Isis’s crimes, in repressing minorities and all those who disagree with them, are indeed great. It is a thoroughly reactionary movement. How they are worse than the other forces to intervene Iraq though is difficult to quantify. They certainly have a long way to go until the pain they have inflicted on the country can even start to compare to that inflicted by the United States. But the blows inflicted by Isis are starting to look like the death throes of that unfortunate country however.

The intolerant and oppressive version of Islam is also excoriated, but is little different to that enforced in the Kingdom of Saudia Arabia, a Western ally. Much has been made of their destruction of the tomb of Jonah and yet the ongoing Saudi destruction of Islamic religious sites is less commented on.

Isis is condemned for its “medieval barbarism” and yet the most “medieval” features of the regime they are seeking to create exist in the Saudi Kingdom already.

That Isis may not have killed as many people as the US in Iraq, or not (as yet) have the genocidal record of Saddam (when a US ally) should not fool us into thinking there is nothing peculiar about them.

There are things which set them apart. To list but a few, there is their fanaticism (most other movements in the area have proved all too earthly in their corruption), their mixture of “Medieval” violence and millenarian aspirations, the desire to create an Islamic utopia whilst re-establishing a fourteen hundred year old Caliphate (abolished by Atatürk in 1921) and their complete rejection of the nation state, the framework within which all movements and powers have operated in the Middle East since the break up of the Ottoman Empire.
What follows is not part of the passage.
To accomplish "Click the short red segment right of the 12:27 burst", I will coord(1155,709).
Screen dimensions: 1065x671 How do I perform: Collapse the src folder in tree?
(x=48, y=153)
All these set Isis apart. It is not unique however. It does have antecedents. But we don’t mean theological ones. We are not talking about Isis as an Islamic movement, rather we are talking about its peculiarities as part of an observable pattern in history.

It is how a certain type of movement can emerge out of the destruction of society, and completes it. The antecedents of Isis are the Khmer Rouge in Cambodia and the Taliban in Afghanistan. The connection is the United States and its massive and destructive intervention in their societies.

The connection is also that once these new and shocking movements have arisen the US has both demonised them and sustained them for its own despicable purposes.

How the course of events of shaped each of these occasions is worth examining.

Cambodia: the Khmer Rouge

The recent end of the trial of former leaders of the Khmer Rouge was a reminder of one of the more brutal episodes of 20th century history.

Their regime, and its attempt to reboot history by turning the clock back literally to “Year Zero” led to the death of one in five of the country’s seven million people. Responsibility for this tragedy has now been laid firmly at the defendants’ door. The role of the US has been airbrushed out of history.

Vietnam War

Cambodia gained independence from its colonial power, France, in 1953. Its neighbour Vietnam though, was less lucky, and had to fight a war against first France to free the north, and then the US to free the south of the country.

Cambodia’s king, Norodom Sihanouk tried to keep his country out of these wars and remained neutral whilst also fighting an internal Communist insurgency, but in 1970 he was overthrown in a coup by the pro-American Lon Nol.

The US had been secretly conducting air attacks in the east of the country since 1965. Now under President Nixon there was a massive escalation. One of the largest bombardments in history was launched as B-52 bombers carpet-bombed large parts of the country. In the three years the campaign lasted 2.7 million tonnes of bombs were dropped.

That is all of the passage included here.